- DATASET RECORDS:

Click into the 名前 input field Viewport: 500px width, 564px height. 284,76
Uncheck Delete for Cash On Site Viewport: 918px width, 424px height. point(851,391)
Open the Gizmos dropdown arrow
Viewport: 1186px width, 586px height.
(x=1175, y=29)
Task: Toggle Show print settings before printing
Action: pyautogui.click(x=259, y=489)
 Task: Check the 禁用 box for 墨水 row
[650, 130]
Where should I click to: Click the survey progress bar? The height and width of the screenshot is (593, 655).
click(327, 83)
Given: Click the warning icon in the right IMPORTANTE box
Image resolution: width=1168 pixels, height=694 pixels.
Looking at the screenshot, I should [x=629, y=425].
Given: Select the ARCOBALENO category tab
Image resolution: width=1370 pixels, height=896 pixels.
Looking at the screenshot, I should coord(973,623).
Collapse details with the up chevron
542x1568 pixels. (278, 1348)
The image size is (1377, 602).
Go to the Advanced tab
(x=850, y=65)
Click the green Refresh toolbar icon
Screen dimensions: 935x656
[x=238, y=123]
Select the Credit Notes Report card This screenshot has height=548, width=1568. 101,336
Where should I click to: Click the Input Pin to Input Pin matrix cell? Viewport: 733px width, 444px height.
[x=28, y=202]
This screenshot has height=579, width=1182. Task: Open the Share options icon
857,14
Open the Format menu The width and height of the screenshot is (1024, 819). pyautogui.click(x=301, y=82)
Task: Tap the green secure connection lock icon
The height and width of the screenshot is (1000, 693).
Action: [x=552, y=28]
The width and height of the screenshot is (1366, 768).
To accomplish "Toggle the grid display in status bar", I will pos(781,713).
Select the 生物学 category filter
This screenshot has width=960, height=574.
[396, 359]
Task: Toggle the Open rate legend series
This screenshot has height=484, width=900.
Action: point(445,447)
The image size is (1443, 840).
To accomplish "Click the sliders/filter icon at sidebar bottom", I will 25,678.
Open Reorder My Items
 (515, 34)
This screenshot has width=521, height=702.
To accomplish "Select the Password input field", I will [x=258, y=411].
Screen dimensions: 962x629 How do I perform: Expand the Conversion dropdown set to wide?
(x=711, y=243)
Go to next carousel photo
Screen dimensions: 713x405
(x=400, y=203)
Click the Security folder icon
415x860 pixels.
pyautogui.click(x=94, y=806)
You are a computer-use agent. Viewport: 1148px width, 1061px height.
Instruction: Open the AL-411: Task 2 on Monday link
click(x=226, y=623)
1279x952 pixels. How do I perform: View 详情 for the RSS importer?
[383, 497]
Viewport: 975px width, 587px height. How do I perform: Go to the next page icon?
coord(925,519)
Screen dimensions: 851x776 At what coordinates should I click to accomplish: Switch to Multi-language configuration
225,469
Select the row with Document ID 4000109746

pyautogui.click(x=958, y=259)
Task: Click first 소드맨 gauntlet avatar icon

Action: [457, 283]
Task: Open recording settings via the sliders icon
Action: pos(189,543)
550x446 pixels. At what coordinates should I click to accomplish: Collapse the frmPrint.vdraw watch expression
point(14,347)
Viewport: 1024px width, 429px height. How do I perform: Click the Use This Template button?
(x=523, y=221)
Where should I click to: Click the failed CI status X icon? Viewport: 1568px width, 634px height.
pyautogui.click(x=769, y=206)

- PROBLEM DESCRIPTION: Retype exactly the lines from the first line of the records above through the line containing "Task: Tap the", both included, and nothing else.

- WRITTEN REPLY:
Click into the 名前 input field Viewport: 500px width, 564px height. 284,76
Uncheck Delete for Cash On Site Viewport: 918px width, 424px height. point(851,391)
Open the Gizmos dropdown arrow
Viewport: 1186px width, 586px height.
(x=1175, y=29)
Task: Toggle Show print settings before printing
Action: pyautogui.click(x=259, y=489)
 Task: Check the 禁用 box for 墨水 row
[650, 130]
Where should I click to: Click the survey progress bar? The height and width of the screenshot is (593, 655).
click(327, 83)
Given: Click the warning icon in the right IMPORTANTE box
Image resolution: width=1168 pixels, height=694 pixels.
Looking at the screenshot, I should [x=629, y=425].
Given: Select the ARCOBALENO category tab
Image resolution: width=1370 pixels, height=896 pixels.
Looking at the screenshot, I should coord(973,623).
Collapse details with the up chevron
542x1568 pixels. (278, 1348)
The image size is (1377, 602).
Go to the Advanced tab
(x=850, y=65)
Click the green Refresh toolbar icon
Screen dimensions: 935x656
[x=238, y=123]
Select the Credit Notes Report card This screenshot has height=548, width=1568. 101,336
Where should I click to: Click the Input Pin to Input Pin matrix cell? Viewport: 733px width, 444px height.
[x=28, y=202]
This screenshot has height=579, width=1182. Task: Open the Share options icon
857,14
Open the Format menu The width and height of the screenshot is (1024, 819). pyautogui.click(x=301, y=82)
Task: Tap the green secure connection lock icon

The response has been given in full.